Text extract:
———

The other thing is - while okay, it's the military and you might not want to quash his enthusiasm about it since it's considered a respectable goal in life, the way they've influenced your student seems to be extremely cult-like in fashion. If it was an actual cult, wouldn't you try to talk him out of it, just because you know that it's going to cause major problems down the line, that he's being lied to, and that he's going to get emotionally invested in someone that's not going to fill his expectations in the end?
posted by Conspire at 11:21 PM on October 13, 2011


Also - have you talked to his parents? They may have some advice, and it may also give you some perspective on his choice, and therefore information to use in your decision on how to talk to him.

Also also, like you said, it is a disruption and his parents may be able to help. Ok, so I know this next part will seem counter-intuitive, but (hear me out) his recruiter might be able to help. If he's a nice guy (I know some of the ones in our area and there are some really awesome recruiters who really do seem to just want the best for the kids), he probably will hear you out and tell the kid to knock it off. I mean, what does it say about this kid if he's being asked by an authority figure to do something (not talk about the military during class/school day) and he refuses that direct order? I don't know if that's something you're comfortable with, but it's an option if other things don't produce results.
posted by guster4lovers at 11:32 PM on October 13, 2011


If he still disrupts class in the manner you described after you have spoken to him, print out the first and fourth sentences of hal_c_on's comment and show it to him.

Actually you might want to show him his forth sentence either way, for the kid's protection. He sounds extremely naive and, the way he is "playing marine" the way little kids play cops and robbers, a little childlike, and that's no path to marine-hood.
posted by mreleganza at 11:57 PM on October 13, 2011 [1 favorite]


Is he talking to students about the Marines while you are trying to instruct? Or is he doing it during down time or a time when students are allowed to talk to each other about things unrelated to class subject matter?

If it's the former, then yes, it's your prerogative to stop it. But if it's the latter, this is a free speech issue and you don't have a leg to stand on. "No military recruiting material in my class" is not a defensible position, in my opinion, regardless of what your thoughts about recruiters is.

And just for the record, the military can be a good option for low income kids and college recruiters can be misleading and predatory too.

posted by jayder at 12:32 AM on October 14, 2011 [1 favorite]


How would you react if he were proselytizing for something other than the Marine Corps? Suppose he was handing out Jack Chick tracts. I'm not being sarcastic in making that comparison. This kid has a fervor for the Corps.

No one conversation with him will help him assess his options from a more balanced perspective. Barring a miracle he's going to enlist, and we can only hope that he'll be happy in the Marines. "I don't let students hand out pamphlets in my class, not even for a good cause" might be the best you can say to him.

———

Given instruction A:
Answer these questions on the thread:
(i) Besides the student's parents, who does guster4lovers say might be able to help?
(ii) Which sentences of hal_c_on's comment does mreleganza suggest printing out?
(iii) What kind of tracts does the final comment imagine the student handing out?

(Data extracted from a collection)

———

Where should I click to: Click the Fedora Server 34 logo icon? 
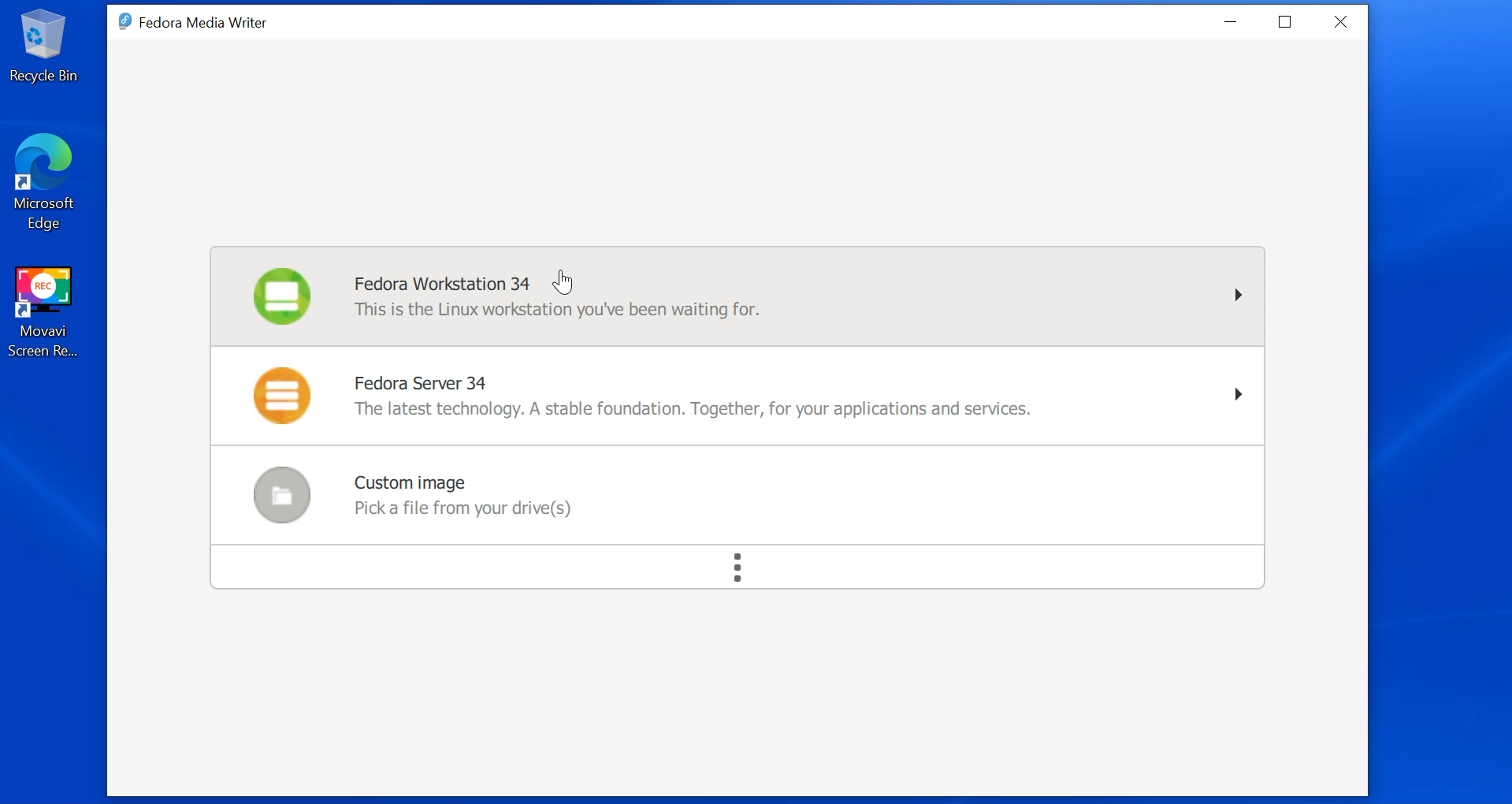coord(282,395)
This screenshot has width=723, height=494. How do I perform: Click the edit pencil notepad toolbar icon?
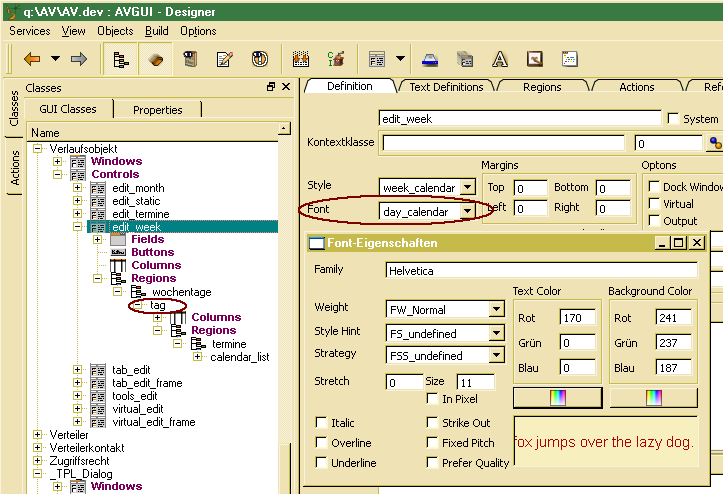coord(223,59)

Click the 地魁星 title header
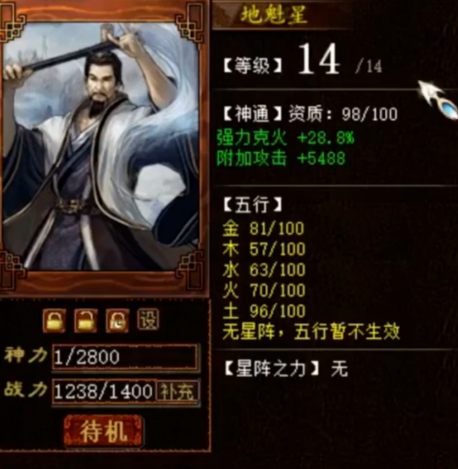[x=274, y=15]
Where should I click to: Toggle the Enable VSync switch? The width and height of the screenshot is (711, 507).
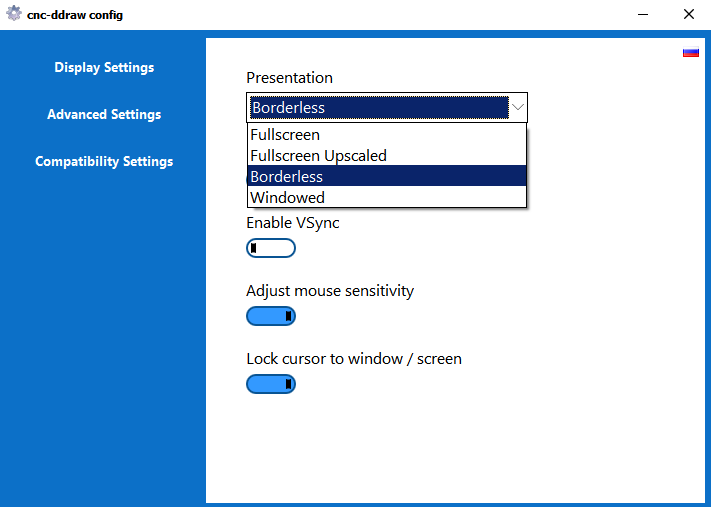[x=271, y=248]
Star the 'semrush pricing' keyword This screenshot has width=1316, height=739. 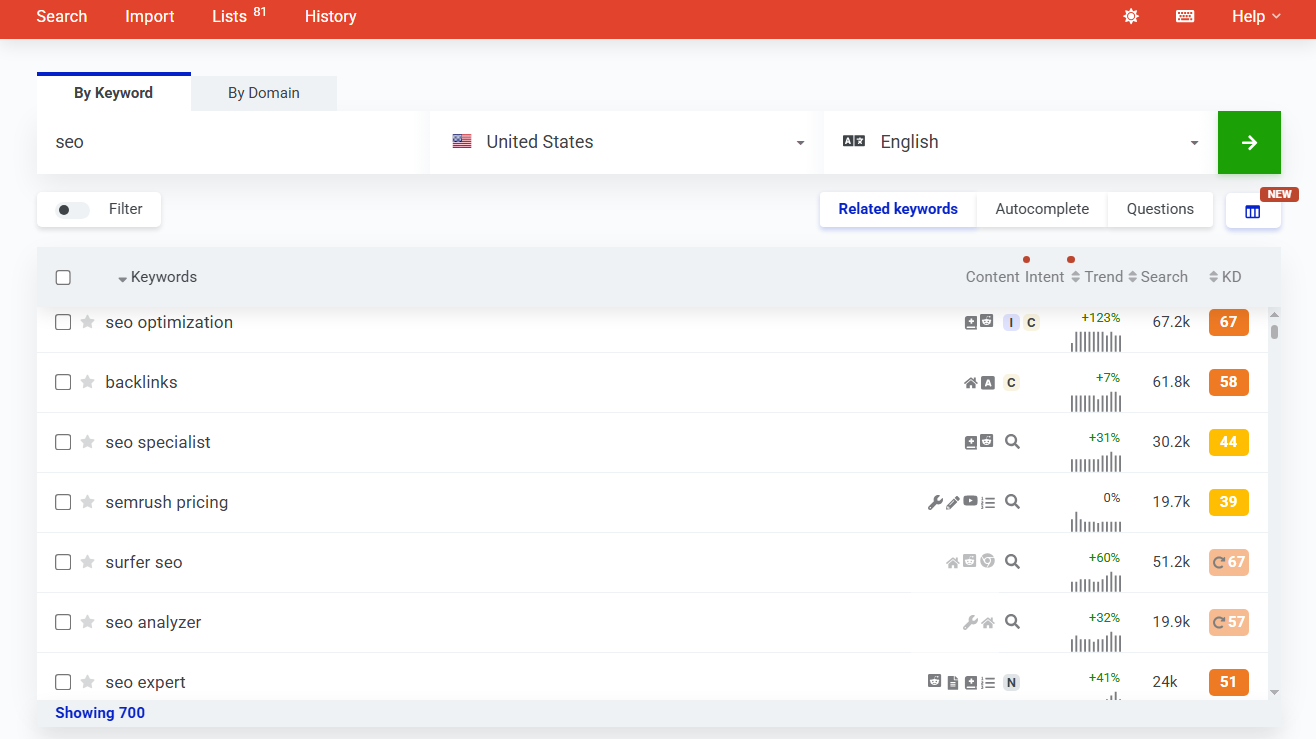coord(88,502)
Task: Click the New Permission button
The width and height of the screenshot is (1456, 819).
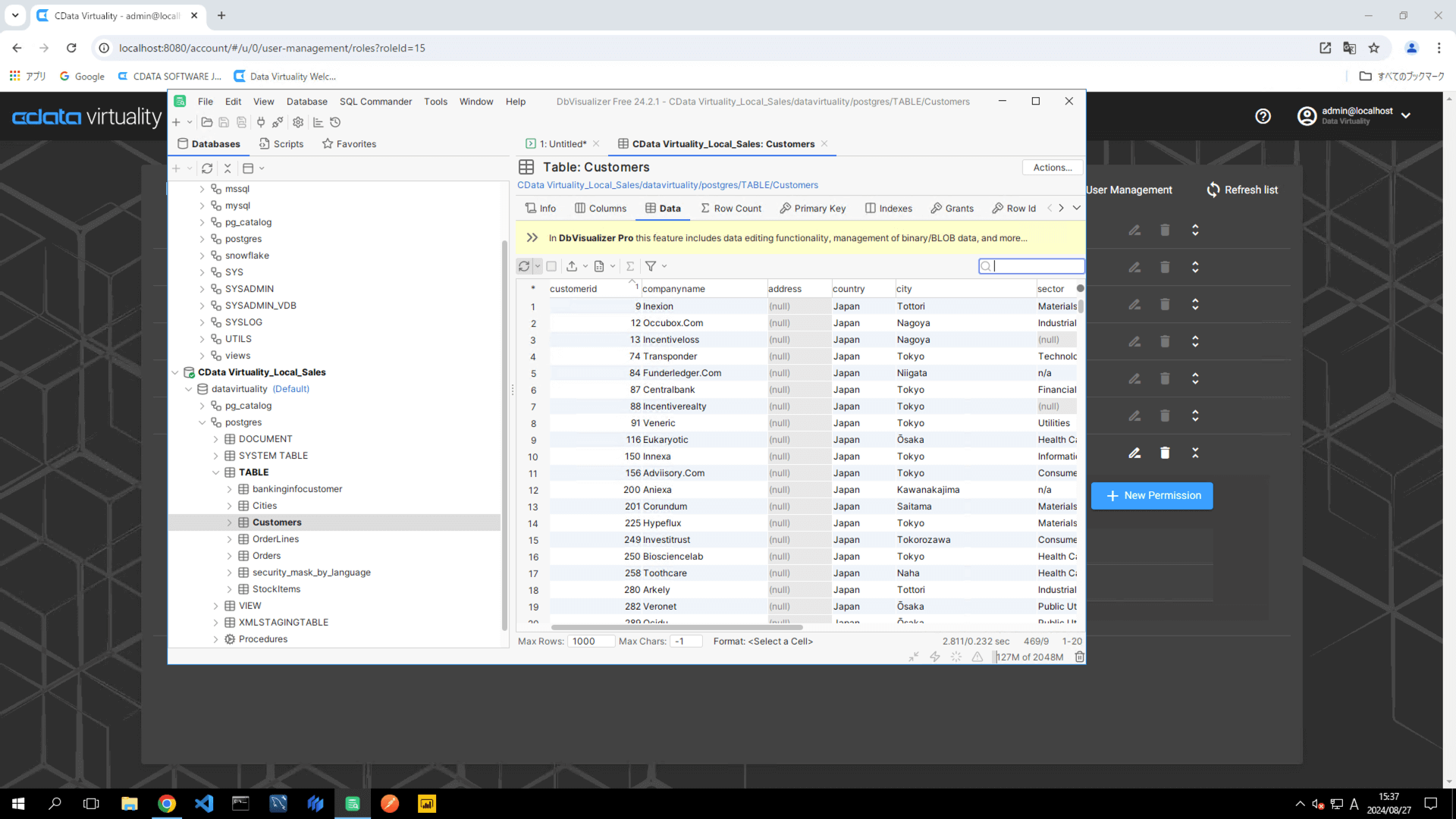Action: (x=1152, y=496)
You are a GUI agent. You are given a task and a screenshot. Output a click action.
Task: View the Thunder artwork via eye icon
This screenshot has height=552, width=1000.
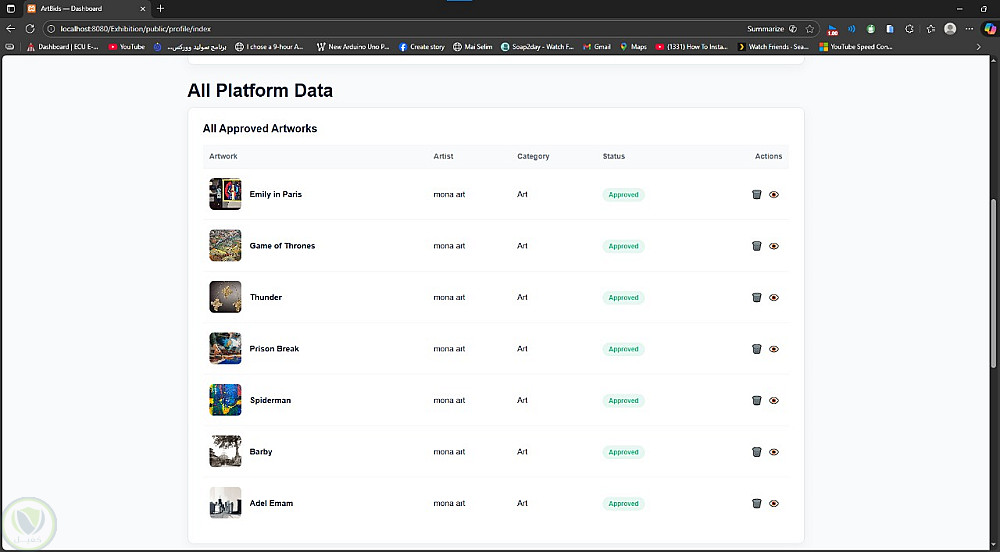(x=774, y=297)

———

Given instruction B:
Report how many lines of the records contain the word "should". Give the number only.

Full response A:
(i) His recruiter.
(ii) The first and fourth sentences.
(iii) Jack Chick tracts.

Full response B:
2